In Danny Boyle's debut film Shallow Grave (1994), Eccleston co-starred alongside Ewan McGregor and Kerry Fox as a trio of friends who steal money from their dead flatmate. He was considered for the role of Francis Begbie in Boyle's 1996 film Trainspotting. Eccleston became involved with the BBC Two television drama Our Friends in the North (1996), which Boyle was originally set to direct. He was initially offered the part of Geordie Peacock (ultimately played by Daniel Craig), but Eccleston instead chose to take the part of left-wing activist Nicky Hutchinson. The broadcast of the award-winning television serial made the ensemble cast—which featured Eccleston, Craig, Mark Strong and Gina McKee—household names in the UK. For his performance, Eccleston was nominated for the 1997 British Academy Television Award for Best Actor, and won Best Actor at the 1997 Broadcasting Press Guild Awards.

Following a role in McGovern's television series Hearts and Minds (1995), Eccleston starred in McGovern's 1996 television film Hillsborough, portraying Trevor Hicks, who lost his two daughters in the 1989 Hillsborough disaster.

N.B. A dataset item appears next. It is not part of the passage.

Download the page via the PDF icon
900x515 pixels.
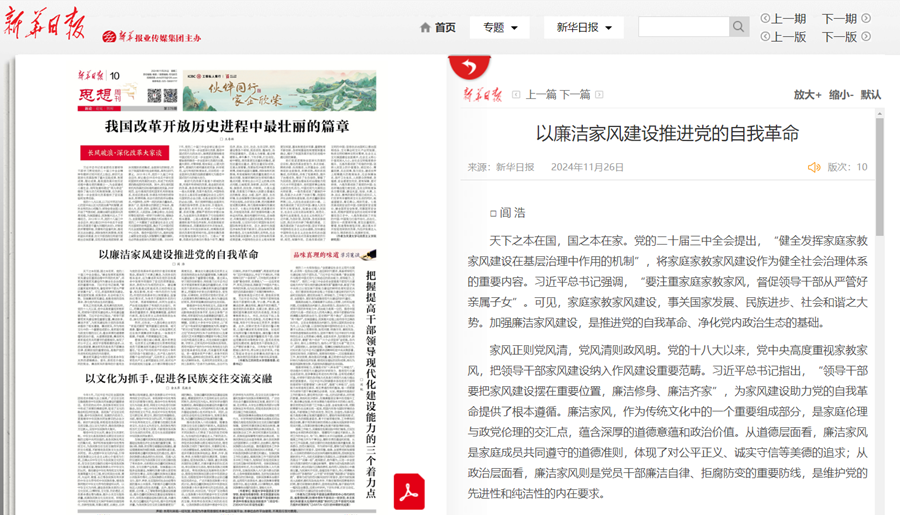409,491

Eccleston reflected in 2010 that "Hillsborough is the most important piece of work I've ever done and ever will do". He met with Hicks to discuss the project, and the two men remained close; when Hicks remarried in 2009, Eccleston was his best man. (Note: Attributed to multiple sources)

===Established actor (1996–2004)===
Eccleston subsequently appeared in a wide variety of British and American films. He played the title role in Michael Winterbottom's period drama Jude (1996), based on Thomas Hardy's book Jude the Obscure. He played Thomas Howard, 4th Duke of Norfolk, in Shekhar Kapur's historical film Elizabeth (1998). The same year, he played a Hasidic Jew in the drama A Price Above Rubies. Eccleston turned down a role in Saving Private Ryan and unsuccessfully auditioned for The Thin Red Line, both 1998 war films. He also turned down a role in Billy Elliot (2000), believing it to be an "offensive" depiction of northern English life. After a small part in David Cronenberg's science fiction horror film eXistenZ (1999), he made his Hollywood debut in the action heist film Gone in 60 Seconds (2000). It was a "good experience", but he criticised the film and his performance as "terrible". In 2001, he played the husband to Nicole Kidman's character in the horror film The Others and also starred in the drama film The Invisible Circus. In 2002, Eccleston appeared in Winterbottom's 24 Hour Party People and collaborated again with Danny Boyle on the post-apocalyptic film 28 Days Later. He took the lead role in Revengers Tragedy (2002), adapted from Thomas Middleton's play The Revenger's Tragedy.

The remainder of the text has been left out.